For healthcare and wellbeing apps, through wearables and their apps, Gen AI will monitor the data from all the sensors, suggesting dietary or exercise plans and acting as a digital trainer, far beyond simple tracking. (This ability is promised by many fitness apps today, but Jeronimo is suggesting something more comprehensive.)
For education, he noted that ChatGPT is already used in classrooms where students use it for content research, summarizing and transcribing. AI on a smartphone would make those tasks mobile, and would incorporate a camera to prompt inferences.
For smartphone users creating content with videos and photos, AI will be used to optimize visual effects.Images and videos could be generated by text. For gamers, AI could act as a gaming assistant.
For travel, he said AI will improve commuting efficiency by analyzing traffic patterns and frequent user journeys and destinations. Travel needs can be integrated with calendar appointments.
All these use cases will have a profound effect on the smartphone market, even if some seem incremental, according to Jeronimo, partly because there are so many users of smartphones today--around 3 billion globally--who will want to upgrade as their current devices age.

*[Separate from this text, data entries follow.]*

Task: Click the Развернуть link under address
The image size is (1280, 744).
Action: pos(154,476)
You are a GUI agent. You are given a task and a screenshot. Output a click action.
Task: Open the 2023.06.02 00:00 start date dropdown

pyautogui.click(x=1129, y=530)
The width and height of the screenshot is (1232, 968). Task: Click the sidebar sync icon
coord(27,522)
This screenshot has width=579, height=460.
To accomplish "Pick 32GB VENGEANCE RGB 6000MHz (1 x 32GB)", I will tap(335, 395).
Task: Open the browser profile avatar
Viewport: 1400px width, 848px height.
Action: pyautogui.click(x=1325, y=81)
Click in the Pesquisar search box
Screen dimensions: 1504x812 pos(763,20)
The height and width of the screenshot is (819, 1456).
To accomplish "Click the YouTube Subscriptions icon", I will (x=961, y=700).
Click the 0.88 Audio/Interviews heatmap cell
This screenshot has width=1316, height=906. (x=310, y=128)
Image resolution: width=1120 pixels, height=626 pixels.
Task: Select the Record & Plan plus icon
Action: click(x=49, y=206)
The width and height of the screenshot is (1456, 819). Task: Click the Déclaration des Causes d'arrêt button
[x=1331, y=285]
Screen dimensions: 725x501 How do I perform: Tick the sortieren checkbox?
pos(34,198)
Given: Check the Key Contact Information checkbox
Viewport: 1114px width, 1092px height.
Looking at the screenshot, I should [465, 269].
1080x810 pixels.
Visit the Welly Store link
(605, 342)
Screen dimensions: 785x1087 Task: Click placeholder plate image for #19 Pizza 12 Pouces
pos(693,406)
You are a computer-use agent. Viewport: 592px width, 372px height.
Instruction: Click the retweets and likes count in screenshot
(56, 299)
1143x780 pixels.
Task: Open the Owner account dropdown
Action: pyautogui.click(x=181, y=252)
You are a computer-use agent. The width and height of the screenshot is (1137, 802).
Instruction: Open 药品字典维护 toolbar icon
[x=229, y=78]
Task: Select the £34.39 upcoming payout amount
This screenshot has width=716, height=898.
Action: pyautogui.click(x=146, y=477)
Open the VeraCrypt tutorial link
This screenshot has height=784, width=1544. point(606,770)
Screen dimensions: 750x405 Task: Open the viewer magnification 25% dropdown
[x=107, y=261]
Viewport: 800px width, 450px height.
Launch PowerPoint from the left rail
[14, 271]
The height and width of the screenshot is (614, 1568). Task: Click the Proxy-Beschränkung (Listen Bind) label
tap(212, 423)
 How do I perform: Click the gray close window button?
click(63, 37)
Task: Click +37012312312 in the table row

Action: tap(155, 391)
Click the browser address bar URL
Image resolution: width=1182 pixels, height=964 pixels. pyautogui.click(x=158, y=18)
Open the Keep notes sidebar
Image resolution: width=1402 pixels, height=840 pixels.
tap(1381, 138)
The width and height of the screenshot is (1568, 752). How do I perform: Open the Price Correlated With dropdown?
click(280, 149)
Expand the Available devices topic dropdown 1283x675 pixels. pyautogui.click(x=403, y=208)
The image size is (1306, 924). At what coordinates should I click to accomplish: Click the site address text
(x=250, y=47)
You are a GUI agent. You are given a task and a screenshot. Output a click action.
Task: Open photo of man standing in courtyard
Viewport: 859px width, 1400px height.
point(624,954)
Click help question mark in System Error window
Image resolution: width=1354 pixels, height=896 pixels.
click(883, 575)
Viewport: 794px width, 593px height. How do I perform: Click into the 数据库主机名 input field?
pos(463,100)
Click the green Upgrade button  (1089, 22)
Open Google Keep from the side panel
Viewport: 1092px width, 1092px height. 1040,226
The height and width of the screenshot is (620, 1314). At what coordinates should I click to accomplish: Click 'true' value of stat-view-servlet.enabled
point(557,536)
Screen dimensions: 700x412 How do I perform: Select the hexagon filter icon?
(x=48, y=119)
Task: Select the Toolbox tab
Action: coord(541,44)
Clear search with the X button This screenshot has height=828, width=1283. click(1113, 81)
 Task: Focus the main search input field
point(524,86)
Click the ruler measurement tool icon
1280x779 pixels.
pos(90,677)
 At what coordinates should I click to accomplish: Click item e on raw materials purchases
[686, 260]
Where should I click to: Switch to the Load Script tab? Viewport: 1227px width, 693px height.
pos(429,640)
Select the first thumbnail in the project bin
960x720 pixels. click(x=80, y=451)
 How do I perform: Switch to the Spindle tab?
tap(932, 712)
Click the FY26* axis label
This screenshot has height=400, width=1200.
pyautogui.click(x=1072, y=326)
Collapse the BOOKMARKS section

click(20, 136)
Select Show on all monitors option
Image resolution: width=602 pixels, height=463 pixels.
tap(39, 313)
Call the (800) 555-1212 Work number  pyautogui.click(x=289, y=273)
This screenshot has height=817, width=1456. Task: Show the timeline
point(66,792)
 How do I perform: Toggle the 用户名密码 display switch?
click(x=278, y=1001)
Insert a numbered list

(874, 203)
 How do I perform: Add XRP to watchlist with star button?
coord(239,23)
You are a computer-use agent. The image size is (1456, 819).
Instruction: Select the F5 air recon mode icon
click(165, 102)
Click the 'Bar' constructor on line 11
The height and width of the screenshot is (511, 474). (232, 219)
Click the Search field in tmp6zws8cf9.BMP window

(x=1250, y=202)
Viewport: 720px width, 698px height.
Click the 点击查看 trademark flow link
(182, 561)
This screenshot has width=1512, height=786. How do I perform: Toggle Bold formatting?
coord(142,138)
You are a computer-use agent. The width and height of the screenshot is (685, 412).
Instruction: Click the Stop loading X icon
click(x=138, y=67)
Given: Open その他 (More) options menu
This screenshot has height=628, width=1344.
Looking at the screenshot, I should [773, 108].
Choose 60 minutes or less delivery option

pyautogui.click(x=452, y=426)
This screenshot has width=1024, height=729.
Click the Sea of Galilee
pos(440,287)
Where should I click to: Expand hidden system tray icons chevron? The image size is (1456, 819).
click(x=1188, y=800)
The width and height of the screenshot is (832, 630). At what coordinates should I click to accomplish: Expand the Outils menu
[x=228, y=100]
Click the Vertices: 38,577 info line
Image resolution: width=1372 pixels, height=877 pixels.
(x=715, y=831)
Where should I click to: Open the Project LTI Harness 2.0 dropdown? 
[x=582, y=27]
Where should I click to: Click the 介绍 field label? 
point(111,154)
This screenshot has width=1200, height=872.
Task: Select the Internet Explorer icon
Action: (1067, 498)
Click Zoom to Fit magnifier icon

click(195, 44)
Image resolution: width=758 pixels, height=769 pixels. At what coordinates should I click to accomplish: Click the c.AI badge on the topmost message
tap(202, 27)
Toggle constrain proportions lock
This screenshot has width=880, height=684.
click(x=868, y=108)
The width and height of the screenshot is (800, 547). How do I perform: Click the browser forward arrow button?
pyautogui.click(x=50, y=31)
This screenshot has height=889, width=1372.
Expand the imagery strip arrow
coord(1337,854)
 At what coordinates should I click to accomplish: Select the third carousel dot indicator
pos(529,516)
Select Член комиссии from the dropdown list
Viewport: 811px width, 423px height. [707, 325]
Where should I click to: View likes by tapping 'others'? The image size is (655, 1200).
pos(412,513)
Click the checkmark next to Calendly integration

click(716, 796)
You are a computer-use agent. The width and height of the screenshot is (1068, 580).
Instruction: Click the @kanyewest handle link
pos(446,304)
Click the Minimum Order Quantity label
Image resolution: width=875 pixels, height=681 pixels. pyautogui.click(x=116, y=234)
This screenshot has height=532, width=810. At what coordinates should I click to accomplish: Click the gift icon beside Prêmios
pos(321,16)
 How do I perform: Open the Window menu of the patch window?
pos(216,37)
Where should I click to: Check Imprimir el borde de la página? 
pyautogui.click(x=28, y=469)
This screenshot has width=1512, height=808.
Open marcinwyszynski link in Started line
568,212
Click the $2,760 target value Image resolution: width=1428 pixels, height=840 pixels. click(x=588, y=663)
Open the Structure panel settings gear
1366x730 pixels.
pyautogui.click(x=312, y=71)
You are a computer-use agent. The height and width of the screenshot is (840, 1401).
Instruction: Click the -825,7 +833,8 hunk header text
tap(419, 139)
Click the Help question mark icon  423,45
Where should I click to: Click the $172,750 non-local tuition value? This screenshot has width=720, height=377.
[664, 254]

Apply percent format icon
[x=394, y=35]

“The rise of Gen AI smartphones will become the next technological revolution,” he wrote in his blog. “As the most widely adopted consumer electronics, Gen AI smartphone are set to reshape the mobile experience through unparalleled enhanced intelligence…As AI features and applications grow, consumers will prioritize these advanced capabilities in their next purchase.”
Jeronimo also made a potentially surprising prediction that Gen AI will reduce a phone’s need for apps because the phone will “use data contextually to assist the user.” He envisions an “app-less world that will revolutionize the user experience.” Interactions will smartphones will shift from touch to voice with use of intelligent voice assistants. “These conversational digital assistants, fully integrated with the device, will be game-changers, providing compelling reasons for users to upgrade their smartphones.”
Editor’s Note: While Jeronimo’s vision of more users “talking” to their conversational digital assistants on Gen AI smartphones might be pleasing to some, it is pretty evident, at least in the US, that young smartphone users generally prefer texting with finger typing over using their voices to make searches or to initiate phone calls or text conversations or driving directions. Jeronimo wasn’t available to comment on that phenomenon.